Note: The book is a bit of a disturbing read if you have spent your entire life in the safe confines of suburbia. For that alone, it is worth the time to read it. PM me with your e-mail if you want more info. (No, I will not sell your e-mail and I will not try to sell you a really great auto insurance policy.) Nor am I affiliated with Tim Larkin in any way.


----------



## MrsInor (Apr 15, 2013)

Yeah sure, not selling anything. 2,879 posts and now comes the sales pitch.


----------



## Montana Rancher (Mar 4, 2013)

MrsInor said:


> Yeah sure, not selling anything. 2,879 posts and now comes the sales pitch.


Booo

Aren't you supposed to be in the kitchen?


----------



## MrsInor (Apr 15, 2013)

Montana Rancher said:


> Booo
> 
> Aren't you supposed to be in the kitchen?
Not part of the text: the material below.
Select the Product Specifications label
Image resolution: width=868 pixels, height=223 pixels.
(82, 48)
Aren't you supposed to be chasing cows or something rancherish?


----------



## Inor (Mar 22, 2013)

Montana Rancher said:


> Booo
> 
> Aren't you supposed to be in the kitchen?
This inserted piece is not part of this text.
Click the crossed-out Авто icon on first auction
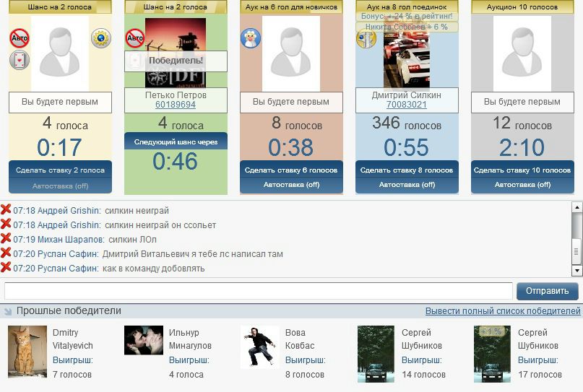 click(20, 38)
Yeah! Get in the kitchen and make me somethin' to eat DAMNIT!!!! Mini-donuts maybe?


----------



## Casie (Feb 26, 2014)

OMG you two are adorable! 

Wait, Mrs I. can make mini donuts too? Is there anything this lady can't do?! I once read 23423423 articles on making cheese. If you can make cheese, you could be working at NASA!

Edit: I got distracted by the donuts and forgot what I was doing...

Lots of good advice on this one! My feelings are pretty much the same as most here. I'll pull, when I have no other option. And then I'll empty every cylinder.


----------